*** Text to read
Renovation gives purpose to former tobacco-manufacturing plant

By Michael Hewlett


The Forsyth County Government Center was once R.J. Reynolds Tobacco Company's Building No. 12. (Journal File Photo)

In 1952, Beaufort Bailey spent the summer sweeping the floors and moving tons of tobacco from trucks in R.J. Reynolds Tobacco Co.'s Building No. 12 on Chestnut Street to earn tuition money for Winston-Salem State University.

Yesterday, Bailey once again stood in Building No. 12, which closed in 1990. It was the company's last downtown manufacturing plant. Now, Bailey is a Forsyth County commissioner, and the building has been renovated for use as the county's new government center.

"It's unbelievable," he said after he, along with his colleagues on the board, took large scissors to cut the red ribbon to officially dedicate the new building.

The renovated building looked far different from the place he remembered.

"I had no idea where I worked," Bailey said about the first time he saw the completed building.

The new center has a 250,000-square-foot, 280-space parking deck, individual offices for the county commissioners, and an atrium that filters light onto five floors. Another 244,000 square feet is office space and a common area.
******
*** Information provided
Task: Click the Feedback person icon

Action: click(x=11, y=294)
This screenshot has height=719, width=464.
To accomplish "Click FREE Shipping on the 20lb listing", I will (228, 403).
******
* Task list *
1 - In the article about the renovated tobacco plant, what year did Building No. 12 close?
2 - From the article on the tobacco plant's renovation, return the passage that begins at the words "In 1952, Beaufort" and stops after "place he remembered.".
3 - Resume the article about the former R.J. Reynolds plant becoming the Forsyth County Government Center, picking up after its final sentence.

* Answers for the exercise *
1 - 1990

2 -
In 1952, Beaufort Bailey spent the summer sweeping the floors and moving tons of tobacco from trucks in R.J. Reynolds Tobacco Co.'s Building No. 12 on Chestnut Street to earn tuition money for Winston-Salem State University.

Yesterday, Bailey once again stood in Building No. 12, which closed in 1990. It was the company's last downtown manufacturing plant. Now, Bailey is a Forsyth County commissioner, and the building has been renovated for use as the county's new government center.

"It's unbelievable," he said after he, along with his colleagues on the board, took large scissors to cut the red ribbon to officially dedicate the new building.

The renovated building looked far different from the place he remembered.

3 -
The county set aside about 30,000 square feet for future growth.

Pete Brunstetter, the chairman of the commissioners, said that the board spent more than 10 years figuring out how to use the building. In 1990, the county bought four blocks of property, including Building No. 12, from Reynolds for $40,000.

Cost estimates for the project ranged from as little as $12 million to as much as $25 million over the years. The county ended up spending $27.5 million on construction, about 7 percent more than the $25.2 million in the contract. County officials said that extra money is within the limit set aside for the project. There have been about $2.3 million in change orders, said Ed Klevinski, the county's general-services director.

The total cost is about $32 mil-lion, which includes furnishings and other items, he said. County Manager Graham Pervier has said that it would have cost as much as $35 million to construct a new building.

At its regular meeting last night, the Forsyth County Board of Commissioners elected Brunstetter as chairman and Dave Plyler as vice-chairman.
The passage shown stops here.